Novels2Search

Chapter VIII

Chapter VIII

Somewhere, West Virginia, USA.

Wonder what Jeb got so worked up about? Clive thought as he continued his work in the bowels of the old locomotive.

And him and Mr. Jefferson were talking about an earthquake last night, but he didn't feel anything.

Clive sighed.

Guess I should go over later and make sure everything's ok.

Maybe there was a small earthquake over in The Hills that he didn't feel.

Either way he resolved to get to the bottom of it in a few minutes when his shift was over.

"'Ello?"

CLANG

"OW!"

Damnit! That's the third time now! Clive thought irritably as a headache and lump formed.

He stopped his work and stuck his head out the engine cabin to see who was bothering him now.

What Clive saw was that a little kid had wandered into the railyard again.

"Don't we have people to stop shit like this from happening?" Clive muttered.

"Hey kid! Its dangerous here! Go on home before you get hurt!" Clive yelled at the short figure down the train tunnel that led into the depot.

"Child?! I'll bet me Da's good pipe that I've been drinkin' an smokin' since 'fer you was a hair in yer Pappy's knickers!" The child-like figure said as he got closer to Clive.

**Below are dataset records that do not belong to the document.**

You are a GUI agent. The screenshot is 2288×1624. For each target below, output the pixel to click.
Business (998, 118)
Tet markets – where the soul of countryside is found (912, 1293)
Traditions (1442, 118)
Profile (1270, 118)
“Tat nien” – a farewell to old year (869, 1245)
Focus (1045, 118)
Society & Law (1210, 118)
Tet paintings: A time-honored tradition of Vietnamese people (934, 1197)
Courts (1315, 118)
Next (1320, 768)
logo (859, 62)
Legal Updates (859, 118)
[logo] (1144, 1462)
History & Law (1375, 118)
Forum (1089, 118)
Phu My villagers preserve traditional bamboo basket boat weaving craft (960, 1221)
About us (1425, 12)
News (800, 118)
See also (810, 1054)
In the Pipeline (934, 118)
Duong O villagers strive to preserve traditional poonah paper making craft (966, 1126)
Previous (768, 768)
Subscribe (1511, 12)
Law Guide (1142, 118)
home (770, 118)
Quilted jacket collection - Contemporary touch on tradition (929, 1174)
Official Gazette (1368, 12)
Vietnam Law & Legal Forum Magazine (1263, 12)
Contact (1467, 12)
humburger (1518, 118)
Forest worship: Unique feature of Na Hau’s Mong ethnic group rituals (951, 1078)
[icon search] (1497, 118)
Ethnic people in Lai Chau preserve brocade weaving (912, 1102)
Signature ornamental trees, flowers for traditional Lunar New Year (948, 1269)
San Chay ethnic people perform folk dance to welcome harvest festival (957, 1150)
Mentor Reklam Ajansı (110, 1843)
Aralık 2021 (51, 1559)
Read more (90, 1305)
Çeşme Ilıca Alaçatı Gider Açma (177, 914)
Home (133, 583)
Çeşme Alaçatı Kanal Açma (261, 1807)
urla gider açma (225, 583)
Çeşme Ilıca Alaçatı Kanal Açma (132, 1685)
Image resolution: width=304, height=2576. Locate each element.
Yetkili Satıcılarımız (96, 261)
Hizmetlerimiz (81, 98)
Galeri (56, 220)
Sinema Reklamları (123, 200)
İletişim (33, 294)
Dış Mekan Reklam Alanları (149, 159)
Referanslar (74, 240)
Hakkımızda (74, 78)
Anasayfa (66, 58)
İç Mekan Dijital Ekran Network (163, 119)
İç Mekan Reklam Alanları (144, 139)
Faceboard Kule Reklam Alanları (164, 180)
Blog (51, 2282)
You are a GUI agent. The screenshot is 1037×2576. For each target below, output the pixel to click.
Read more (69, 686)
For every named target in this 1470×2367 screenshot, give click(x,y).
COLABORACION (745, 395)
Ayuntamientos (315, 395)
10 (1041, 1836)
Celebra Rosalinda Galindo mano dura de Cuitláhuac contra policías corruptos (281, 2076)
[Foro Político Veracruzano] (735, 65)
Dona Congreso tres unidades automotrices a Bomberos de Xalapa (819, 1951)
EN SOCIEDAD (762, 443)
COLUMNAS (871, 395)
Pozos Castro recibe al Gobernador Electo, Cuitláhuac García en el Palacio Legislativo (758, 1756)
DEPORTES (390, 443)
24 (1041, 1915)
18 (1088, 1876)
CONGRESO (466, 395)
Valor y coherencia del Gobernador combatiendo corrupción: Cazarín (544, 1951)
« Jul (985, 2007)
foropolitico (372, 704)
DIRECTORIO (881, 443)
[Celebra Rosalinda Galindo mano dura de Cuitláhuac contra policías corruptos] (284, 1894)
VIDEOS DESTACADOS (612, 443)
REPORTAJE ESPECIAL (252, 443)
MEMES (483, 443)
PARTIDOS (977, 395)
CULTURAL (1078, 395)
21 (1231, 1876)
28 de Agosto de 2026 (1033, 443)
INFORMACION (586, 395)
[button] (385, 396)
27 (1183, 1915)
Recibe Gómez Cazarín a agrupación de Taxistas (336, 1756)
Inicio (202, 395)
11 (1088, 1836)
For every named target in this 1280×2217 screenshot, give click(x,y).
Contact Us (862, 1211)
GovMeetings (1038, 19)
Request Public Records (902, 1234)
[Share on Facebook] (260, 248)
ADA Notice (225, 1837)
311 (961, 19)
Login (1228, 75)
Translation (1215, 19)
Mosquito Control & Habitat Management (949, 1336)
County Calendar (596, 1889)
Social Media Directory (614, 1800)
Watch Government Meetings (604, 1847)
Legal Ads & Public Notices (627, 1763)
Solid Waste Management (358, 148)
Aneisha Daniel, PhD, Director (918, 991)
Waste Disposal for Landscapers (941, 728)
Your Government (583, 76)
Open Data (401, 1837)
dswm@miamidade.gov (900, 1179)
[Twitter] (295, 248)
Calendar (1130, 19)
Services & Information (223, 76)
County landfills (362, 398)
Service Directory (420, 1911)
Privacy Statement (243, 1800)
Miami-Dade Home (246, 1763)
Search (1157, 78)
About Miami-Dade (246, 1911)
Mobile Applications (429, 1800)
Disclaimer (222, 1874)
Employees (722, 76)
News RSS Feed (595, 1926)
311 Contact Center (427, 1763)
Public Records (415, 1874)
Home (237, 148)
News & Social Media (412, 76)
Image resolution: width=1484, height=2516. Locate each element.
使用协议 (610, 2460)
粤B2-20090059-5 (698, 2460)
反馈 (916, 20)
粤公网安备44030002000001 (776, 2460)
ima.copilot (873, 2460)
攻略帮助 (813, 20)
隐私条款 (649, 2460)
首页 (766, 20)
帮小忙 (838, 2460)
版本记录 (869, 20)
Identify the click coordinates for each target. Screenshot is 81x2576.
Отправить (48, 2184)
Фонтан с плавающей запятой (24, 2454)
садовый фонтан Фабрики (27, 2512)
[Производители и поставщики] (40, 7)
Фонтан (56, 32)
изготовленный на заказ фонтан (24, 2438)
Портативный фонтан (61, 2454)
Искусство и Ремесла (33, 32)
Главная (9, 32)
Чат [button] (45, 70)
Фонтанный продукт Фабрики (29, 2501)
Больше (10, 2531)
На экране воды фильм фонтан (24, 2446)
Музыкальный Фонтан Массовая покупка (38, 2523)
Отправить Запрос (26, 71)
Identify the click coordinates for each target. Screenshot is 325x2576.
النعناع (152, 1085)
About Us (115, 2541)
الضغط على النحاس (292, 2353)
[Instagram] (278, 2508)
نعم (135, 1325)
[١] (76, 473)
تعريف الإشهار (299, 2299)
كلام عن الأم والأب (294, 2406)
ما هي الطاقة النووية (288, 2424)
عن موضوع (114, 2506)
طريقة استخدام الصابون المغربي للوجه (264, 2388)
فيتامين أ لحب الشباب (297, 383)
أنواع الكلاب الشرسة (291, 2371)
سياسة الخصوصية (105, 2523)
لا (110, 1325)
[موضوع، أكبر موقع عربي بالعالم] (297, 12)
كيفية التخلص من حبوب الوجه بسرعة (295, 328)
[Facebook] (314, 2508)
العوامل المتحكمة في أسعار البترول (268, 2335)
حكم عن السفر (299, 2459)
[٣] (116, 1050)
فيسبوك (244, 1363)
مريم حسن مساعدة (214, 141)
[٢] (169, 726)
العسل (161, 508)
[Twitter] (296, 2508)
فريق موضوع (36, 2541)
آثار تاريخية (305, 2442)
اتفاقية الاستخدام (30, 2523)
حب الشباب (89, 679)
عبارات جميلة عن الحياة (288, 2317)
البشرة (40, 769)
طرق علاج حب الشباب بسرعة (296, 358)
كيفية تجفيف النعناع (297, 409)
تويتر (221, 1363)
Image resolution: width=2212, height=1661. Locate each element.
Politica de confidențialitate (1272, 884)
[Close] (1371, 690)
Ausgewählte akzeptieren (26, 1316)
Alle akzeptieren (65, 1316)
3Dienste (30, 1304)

It wasn't a dumb kid looking at the trains. It looked like a little person. Clive thought as he got a good look at the 3ft short man.

He looked about middle age with wrinkles around his spectacled eyes. A neatly trimmed curly brown beard covered his jaw on his small round face, though Clive could see gray starting to come in. He wore a worn brown travel jacket over his plump frame, wide-brimmed hat and a pair of well worn boots and pants.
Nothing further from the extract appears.